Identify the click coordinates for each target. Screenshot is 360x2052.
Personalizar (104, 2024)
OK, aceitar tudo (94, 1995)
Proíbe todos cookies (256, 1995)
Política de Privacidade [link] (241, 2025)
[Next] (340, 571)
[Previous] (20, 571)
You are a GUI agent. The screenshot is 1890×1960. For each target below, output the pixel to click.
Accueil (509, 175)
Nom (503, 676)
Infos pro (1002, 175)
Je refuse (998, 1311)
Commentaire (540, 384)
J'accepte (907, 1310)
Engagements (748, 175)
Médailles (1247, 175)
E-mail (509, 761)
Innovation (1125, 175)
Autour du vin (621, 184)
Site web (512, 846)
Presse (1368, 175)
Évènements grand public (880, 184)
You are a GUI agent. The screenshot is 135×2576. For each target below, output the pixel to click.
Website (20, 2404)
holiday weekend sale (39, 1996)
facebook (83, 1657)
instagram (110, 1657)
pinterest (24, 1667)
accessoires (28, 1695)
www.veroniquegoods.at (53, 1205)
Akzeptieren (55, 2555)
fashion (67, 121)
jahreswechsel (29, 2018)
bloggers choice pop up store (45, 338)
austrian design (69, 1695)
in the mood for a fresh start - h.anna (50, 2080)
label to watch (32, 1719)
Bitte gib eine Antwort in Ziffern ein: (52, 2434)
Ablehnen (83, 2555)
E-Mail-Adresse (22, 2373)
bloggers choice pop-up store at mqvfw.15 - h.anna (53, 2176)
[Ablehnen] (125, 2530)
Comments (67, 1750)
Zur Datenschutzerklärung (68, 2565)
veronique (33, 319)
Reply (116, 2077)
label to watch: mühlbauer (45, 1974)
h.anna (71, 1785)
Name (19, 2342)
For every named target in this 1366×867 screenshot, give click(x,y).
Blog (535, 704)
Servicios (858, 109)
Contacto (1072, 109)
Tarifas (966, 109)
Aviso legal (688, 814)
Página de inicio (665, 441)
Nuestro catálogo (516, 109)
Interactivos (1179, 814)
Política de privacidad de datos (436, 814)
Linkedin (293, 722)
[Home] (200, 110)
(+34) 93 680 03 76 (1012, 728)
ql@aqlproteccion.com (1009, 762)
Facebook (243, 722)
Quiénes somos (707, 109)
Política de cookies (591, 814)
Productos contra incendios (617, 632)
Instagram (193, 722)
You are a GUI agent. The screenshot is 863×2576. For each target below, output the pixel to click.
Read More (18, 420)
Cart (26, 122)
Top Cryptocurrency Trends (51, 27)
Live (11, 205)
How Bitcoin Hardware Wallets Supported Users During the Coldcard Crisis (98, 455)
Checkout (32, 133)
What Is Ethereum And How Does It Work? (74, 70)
━━━━━━━━━━
**Instructions for the task:**
What you give back should be only the lines of the records above, starting at the line with "Site web (512, 846)" and ending at the line with "label to watch (32, 1719)", restated word for word.

**Solution for this exercise:**
Site web (512, 846)
Presse (1368, 175)
Évènements grand public (880, 184)
You are a GUI agent. The screenshot is 135×2576. For each target below, output the pixel to click.
Website (20, 2404)
holiday weekend sale (39, 1996)
facebook (83, 1657)
instagram (110, 1657)
pinterest (24, 1667)
accessoires (28, 1695)
www.veroniquegoods.at (53, 1205)
Akzeptieren (55, 2555)
fashion (67, 121)
jahreswechsel (29, 2018)
bloggers choice pop up store (45, 338)
austrian design (69, 1695)
in the mood for a fresh start - h.anna (50, 2080)
label to watch (32, 1719)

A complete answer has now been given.